Douane : les trafics ne baissent pas, les saisies non plus

15,1 %
Sur la contrebande du tabac, le nombre d'infractions constatées est en
hausse de 15,1% en 2018.

La contrebande de produits contrefaits et illicites ne semble pas reculer, à en juger par le bilan 2018 des Douanes.

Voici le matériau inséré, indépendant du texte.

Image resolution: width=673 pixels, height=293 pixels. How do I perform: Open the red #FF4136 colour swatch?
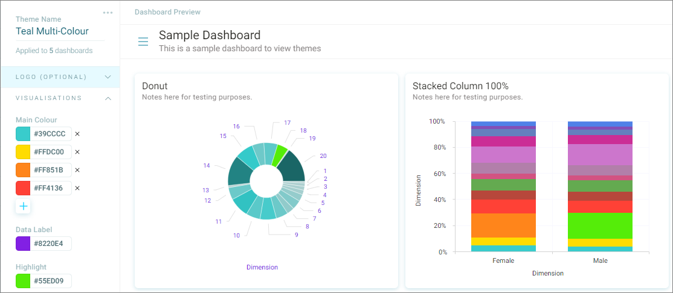click(x=23, y=188)
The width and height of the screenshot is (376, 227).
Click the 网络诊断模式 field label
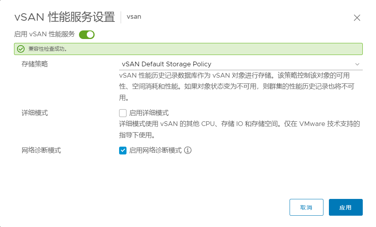coord(41,151)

Les saisies de stupéfiants sont en hausse de 47,3%, tandis que celles de tabac augmentent de 15,1%.

Les saisies de stupéfiants ont augmenté de 47,3% en 2018

Si évaluer l’ampleur des trafics est notoirement difficile voire impossible (selon l’OCDE, les produits de contrebande représentent jusqu’à 2,5% des importations dans le monde), les statistiques des saisies douanières permettent tout du moins d’avoir une idée de l’ampleur de leur répression. Le « cru » 2018 a été particulièrement bon les saisies de stupéfiants (+47,3% sur un an, soit 97,4 tonnes), avec une progression tant sur la cocaïne (+32,6%) que sur le cannabis (+38,6%). S’y ajoutent 49,1 tonnes de drogues saisies à l’étranger sur renseignement de la douane française (+45,3% sur un an).

S’agissant de la lutte contre le tabac contrefait, dont le ministre de l’Action et des Comptes publics Gérald Darmanin a voulu faire la priorité pour la Douane, le volume des saisies n’a augmenté que très légèrement (+1,2% sur un an). En revanche, le nombre d’infractions constatées est en hausse de 15,1%. En d’autres mots, la Douane décèle et sanctionne davantage les trafics de petites quantités.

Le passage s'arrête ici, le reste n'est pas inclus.